LAURENCE REES: And why then was the US Army so against the opening of brothels as one way to control this?

WILLIAM HITCHCOCK: The army felt that what it should do is find the man with VD and heal him or provide him with prophylactics, or enough medicine so that he could be healed and then to discipline him, saying don’t do it again. The army did not want to encourage soldiers to go to brothels, even licensed brothels. That was considered a bad policy. The Belgians took a very different view which was brothels are as old as history, we can provide a service to the Americans that they want and we can do it in a way that is somewhat controlled so that we can have our health system, inspect prostitutes, license them, control them and keep an eye on them. But also we’ll know who’s a prostitute and who isn’t, so that young respectable women from respectable families will be encouraged to stay away from intercourse of one kind or another with American soldiers, because they’ll know that there’s a stigma associated with anyone who consorts with an American soldier. And they’ll see that stigma and they’ll be deterred from engaging in any kind of friendly relationship or unfriendly relationship with American soldiers.

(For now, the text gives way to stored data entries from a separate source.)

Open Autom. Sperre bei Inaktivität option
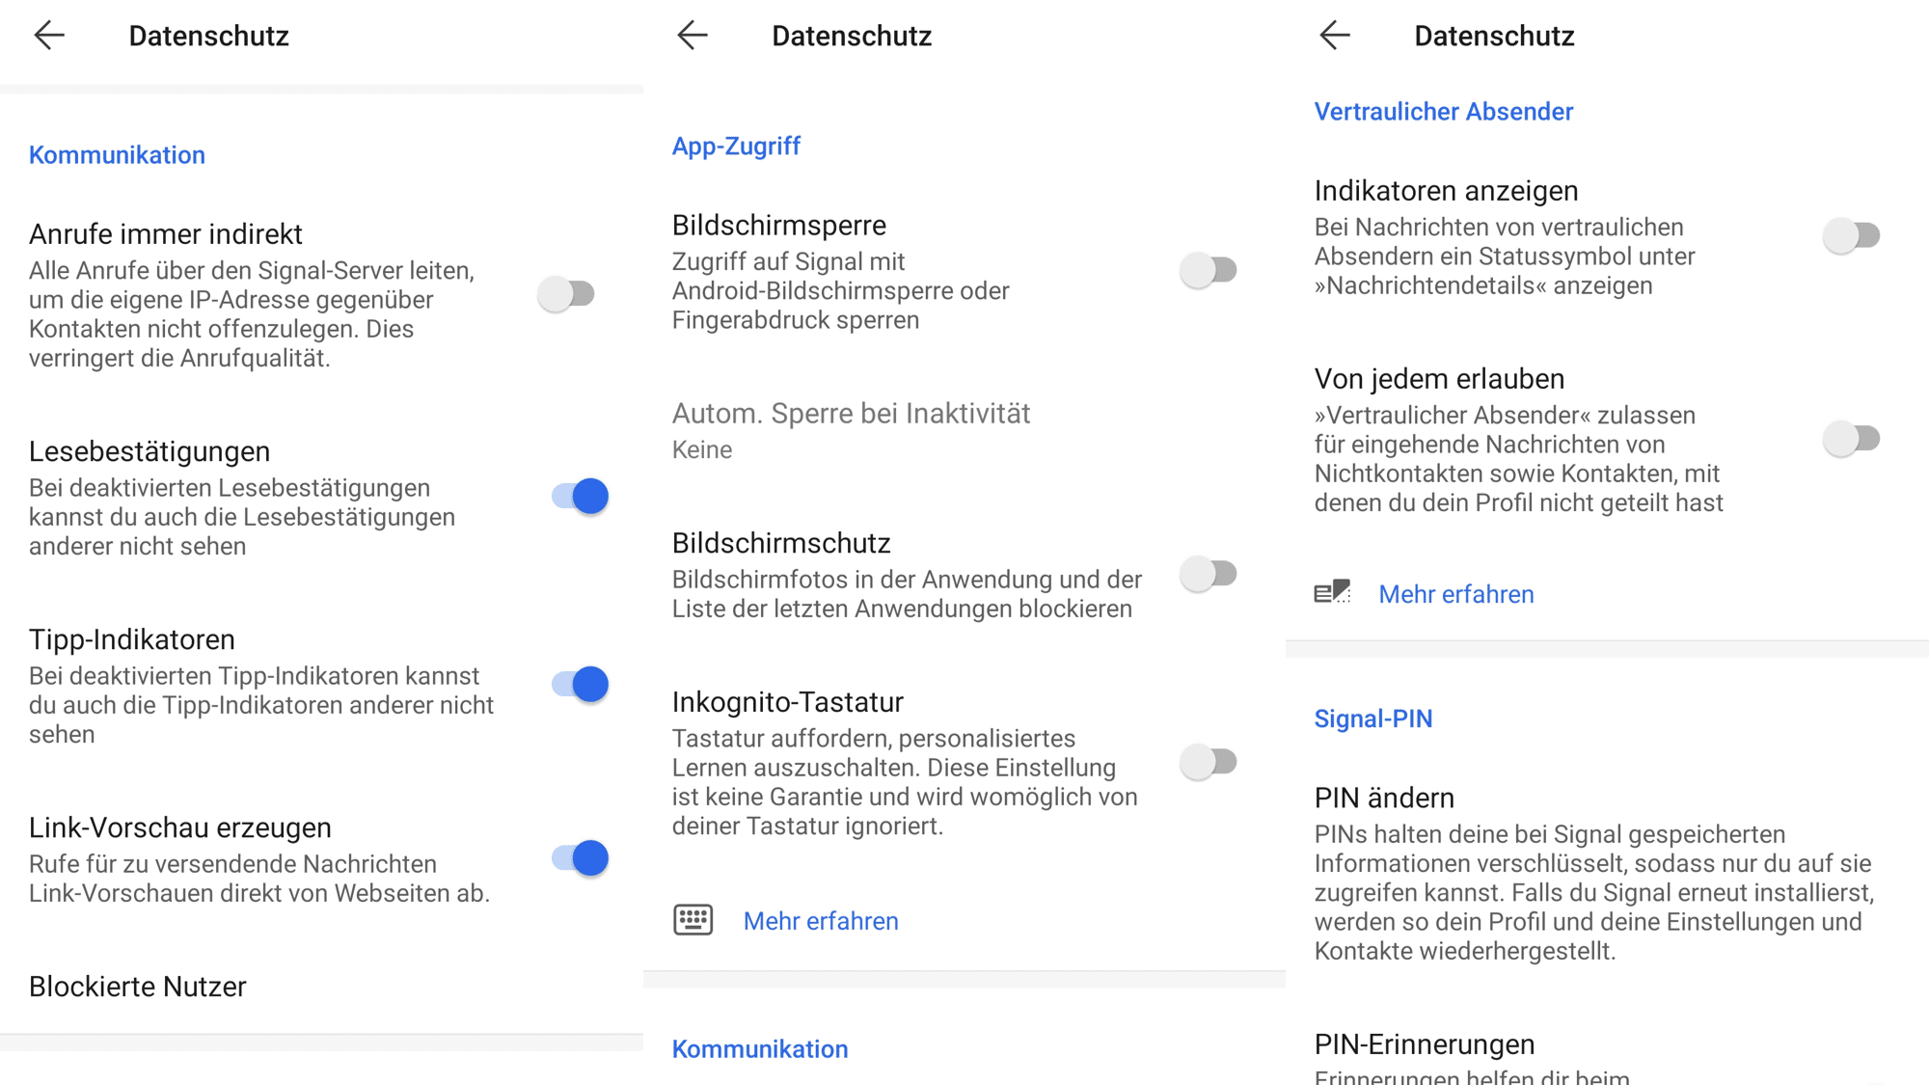pyautogui.click(x=965, y=430)
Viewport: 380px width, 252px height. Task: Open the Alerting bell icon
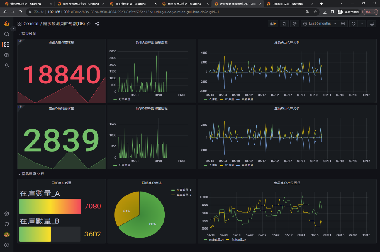[x=6, y=65]
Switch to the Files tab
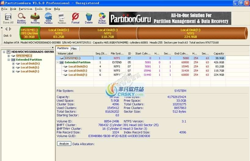250x161 pixels. (74, 48)
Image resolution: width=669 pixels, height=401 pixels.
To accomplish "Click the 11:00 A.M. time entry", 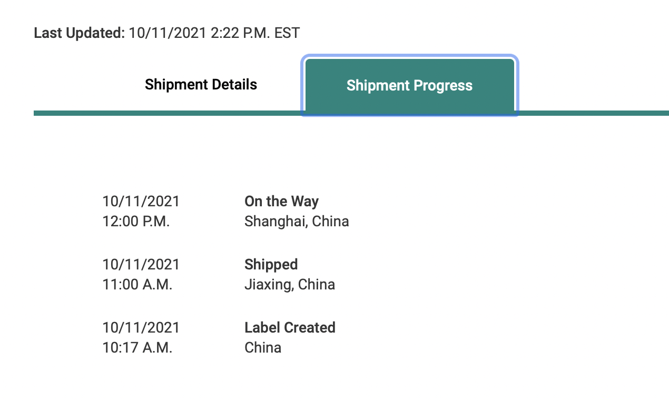I will click(x=137, y=284).

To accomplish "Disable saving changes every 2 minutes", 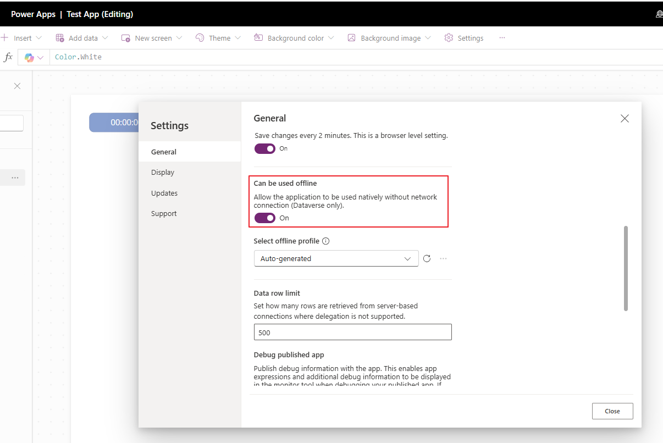I will click(264, 148).
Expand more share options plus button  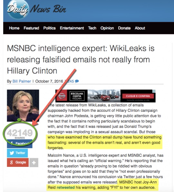click(34, 163)
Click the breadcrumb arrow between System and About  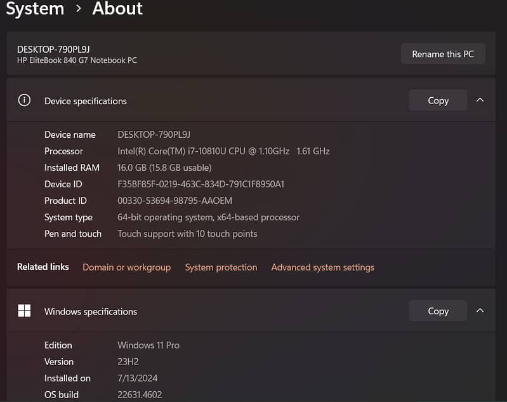[x=79, y=9]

So the Belgians had a very, you might say, continental perspective on the matter, and it was completely rejected by the American military authorities who didn’t want it in anyway to encourage the soldiers to go and pursue sex in brothels.

LAURENCE REES: It's a grey area - this idea that American soldiers were 'buying' sex from desperate people. It's a kind of soldier sex tourism.
            
WILLIAM HITCHCOCK: That’s one way of putting it. I think that if we want to place this story of sexual relations into the broader context we have to keep coming back to the fact that a liberating army has all the cards and all the power. They have the weapons they have the wealth, they have the moral high ground and they physically control the territory so there’s no such thing as a consensual relationship on any plane whatsoever between a liberating army and a liberated people. So whether it’s a sexual relationship or the beginnings of a political relationship or an economic relationship in which the United States is beginning to plan for the recovery of Western Europe, the relationship is entirely unequal.

So the temptation is constantly there to exploit that power, to exploit those advantages, and the Americans and the British as occupying and liberating powers both did that. And that trickled all the way down to the average GI who was happy to exploit his power for his own personal pleasure and his own personal sexual interests. But we have to put this back into a context of a very unequal relationship that was established by the very active liberation.